Глава 13: ВЕТРЫ ВОЙНЫ

   Я должен изучать политику и военные науки, чтобы мои сыновья могли изучать математику и философию. Мои сыновья должны изучать математику и философию, географию и естественную историю, кораблестроение и навигацию, чтобы их сыновья могли учиться живописи и поэзии, зодчеству и скульптуре, театру и росписи фарфора.
Джон Адамс

 
   Въехав на холм, Карл Куллинан обозревал побоище. Еще недавно это была деревенька Кернат – маленькая община в баронстве Тирнаэль, не имеющая почти никакого значения ни для собственного баронства, ни для империи – разве что изредка ее торговцы зерном или гуртовщики добирались до крупных ярмарок. Ни один герой не вышел отсюда; самым известным кернатцем был капрал личной гвардии Карла.
   Маленькая деревенька, незаметная, никому не нужная… кроме тех, кто живет в ней.
   Кроме тех, кто в ней жил.
   – Энди, ты мне здесь не нужна.
   Ее гнедая кобыла ударила копытом в землю. Андреа тряхнула головой.
   – Нет, нужна.
   Пальцы ее сжимали повод так, что побелели костяшки.
   Больше здесь не жил никто.
   Больше здесь не было деревни.
   Теперь здесь был склеп. Тела устилали улицы, одни – с написанным на лицах изумлением внезапной смертью, другие – вообще без лиц.
   Внизу ворона клевала то, что недавно было лицом девочки-подростка; ударом копейного древка солдат согнал ее с трупа и выругался, когда арбалетчик, вскинув оружие, сшиб птицу и она, кувыркаясь, упала на землю и принялась биться в агонии, орошая кровью песок.
   Карл понимал их обоих – все это невыносимо, но убийством падальщиков ничего не исправишь. Да и ничем не исправишь. Лекарства от смерти не существует, никаким бальзамам не исцелить гниющие трупы, что лежат в пыли и уже завонялись.
   Здесь не было раненых; все, кто не успел бежать и кому не повезло спрятаться, были преданы мечу. Был грабеж, но небольшой: грабить в деревне было практически нечего.
   Солдаты Тирнаэля бродили по улицам, вычищая городок, обыскивая дымящиеся остовы деревянных и глинобитных домов в поисках врагов и тех, кто, быть может, выжил.
   Но в развалинах никого не было. Налетчиков давно и след простыл.
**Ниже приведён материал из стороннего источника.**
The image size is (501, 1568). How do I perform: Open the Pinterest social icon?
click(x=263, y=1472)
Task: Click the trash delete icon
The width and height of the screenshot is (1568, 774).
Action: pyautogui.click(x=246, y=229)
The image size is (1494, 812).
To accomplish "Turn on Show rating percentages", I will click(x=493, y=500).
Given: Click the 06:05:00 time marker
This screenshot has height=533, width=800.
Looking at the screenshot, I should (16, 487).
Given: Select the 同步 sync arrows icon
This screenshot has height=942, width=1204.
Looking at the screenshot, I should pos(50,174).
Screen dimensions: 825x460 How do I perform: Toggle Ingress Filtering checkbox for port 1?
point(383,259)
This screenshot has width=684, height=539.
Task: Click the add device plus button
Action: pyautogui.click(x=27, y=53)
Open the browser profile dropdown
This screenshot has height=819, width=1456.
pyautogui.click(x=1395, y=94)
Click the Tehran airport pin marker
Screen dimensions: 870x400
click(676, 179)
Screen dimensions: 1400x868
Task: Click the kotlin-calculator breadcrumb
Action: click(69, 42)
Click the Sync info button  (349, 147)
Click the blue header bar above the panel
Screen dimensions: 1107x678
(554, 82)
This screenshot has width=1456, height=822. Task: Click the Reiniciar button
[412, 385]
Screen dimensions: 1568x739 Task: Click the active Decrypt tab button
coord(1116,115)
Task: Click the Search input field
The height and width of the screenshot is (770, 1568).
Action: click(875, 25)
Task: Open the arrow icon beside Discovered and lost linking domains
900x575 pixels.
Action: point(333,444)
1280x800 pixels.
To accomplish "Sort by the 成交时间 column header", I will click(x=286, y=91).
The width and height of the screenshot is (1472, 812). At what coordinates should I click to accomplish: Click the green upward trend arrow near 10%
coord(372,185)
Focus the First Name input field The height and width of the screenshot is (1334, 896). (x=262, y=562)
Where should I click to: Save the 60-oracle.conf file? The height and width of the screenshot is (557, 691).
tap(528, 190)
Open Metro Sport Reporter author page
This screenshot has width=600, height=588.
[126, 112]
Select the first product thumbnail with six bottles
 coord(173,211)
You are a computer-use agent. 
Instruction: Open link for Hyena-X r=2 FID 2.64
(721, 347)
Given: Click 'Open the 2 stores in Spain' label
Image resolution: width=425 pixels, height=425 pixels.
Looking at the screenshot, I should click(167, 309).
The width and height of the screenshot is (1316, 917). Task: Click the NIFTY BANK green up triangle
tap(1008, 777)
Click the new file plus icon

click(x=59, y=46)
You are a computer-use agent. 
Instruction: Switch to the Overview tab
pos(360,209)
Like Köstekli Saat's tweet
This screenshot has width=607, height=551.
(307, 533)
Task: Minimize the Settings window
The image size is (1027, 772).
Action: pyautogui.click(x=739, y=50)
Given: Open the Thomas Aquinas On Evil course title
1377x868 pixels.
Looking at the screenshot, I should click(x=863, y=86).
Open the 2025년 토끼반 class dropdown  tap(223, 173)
   Сглотнув, Карл повернулся к Листару Тирнаэлю.
   – Пленных взяли?
   – Да. – Барон медленно кивнул, потер усталые глаза и небритые щеки. Видно было, что он не брился вот уже несколько дней; столько же, вероятно, и не спал. – Не много. Человек десять. Учитывая нынешние цены на рабов, это окупит набег. Возможно. Действовали они со всем тщанием. – В голосе его звучало могильное спокойствие. – Гонец принес весть – дома меня ждет посланец от князя Пуджера. Предложить мне его покровительство, что ли?
   – Нет, не думаю. – Карл качнул головой; барон спешился и бросил повод одному из солдат.
   Карл тоже спешился, и тогда Данагар, командующий его охраной, сделал ей знак и отдал несколько коротких приказов.
   Сорок пар стрелков и оруженосцев построились в мгновение ока, у оруженосцев наготове второе ружье – чтобы либо сразу же заменить использованное, либо обнажить меч и защищать стрелка, пока он будет перезаряжать свое.
   Это диктовалось дисциплиной, а не необходимостью: убийцы давно уже ушли отсюда.
   Андреа повела рукой: странный жест, столь же магический, как непроизносимые звуки.
   – Я чую силу.
   Карл кивнул. Об этом говорило то, что никто из деревни не спасся: каким бы крупным ни был отряд, налетчикам самим никогда бы не убить – и не повязать – всех. Нет, с ними наверняка были маги: находили тех, кто укрылся в лесу или спрятался в доме, возможно, и усыпляли кого-то, чтобы их было легче заковать – или убить.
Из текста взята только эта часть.